Given problem -
Copy out every line of the entries below word for word, omitting the pictures.

Extracted material -

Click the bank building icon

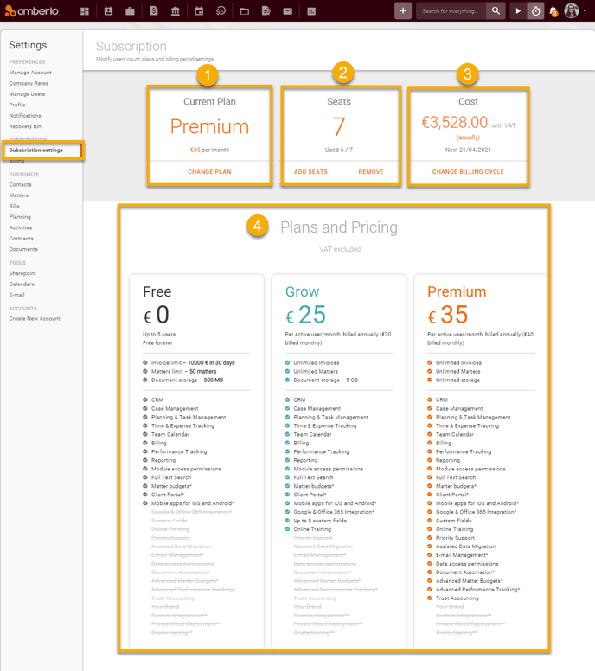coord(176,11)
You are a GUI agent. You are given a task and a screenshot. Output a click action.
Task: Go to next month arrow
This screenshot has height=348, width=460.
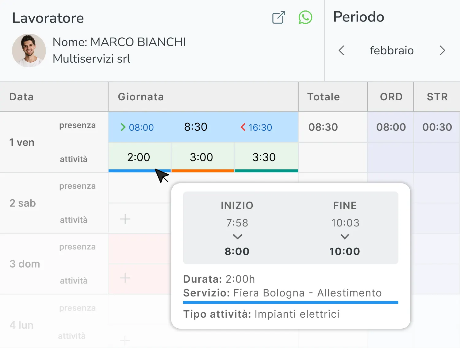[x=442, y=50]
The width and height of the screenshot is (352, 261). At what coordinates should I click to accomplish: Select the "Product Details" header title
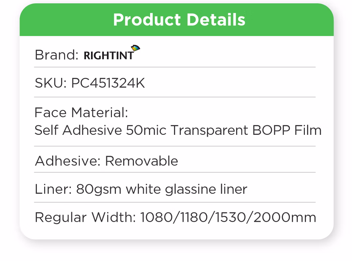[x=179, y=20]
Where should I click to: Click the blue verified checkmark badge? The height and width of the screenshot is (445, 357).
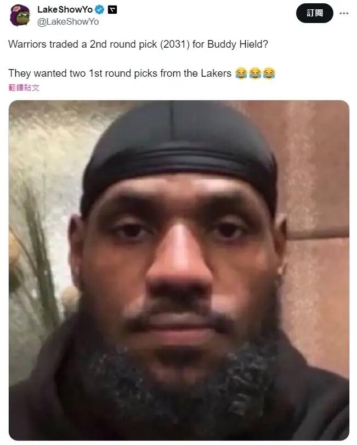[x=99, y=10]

Full output -
Click the bank building icon

coord(176,11)
You are a GUI agent. You are given a task and a screenshot. Output a click action.
Task: Go to next month arrow
This screenshot has height=348, width=460.
[x=442, y=50]
The width and height of the screenshot is (352, 261). At what coordinates should I click to accomplish: Select the "Product Details" header title
[x=179, y=20]
Where should I click to: Click the blue verified checkmark badge? The height and width of the screenshot is (445, 357).
[x=99, y=10]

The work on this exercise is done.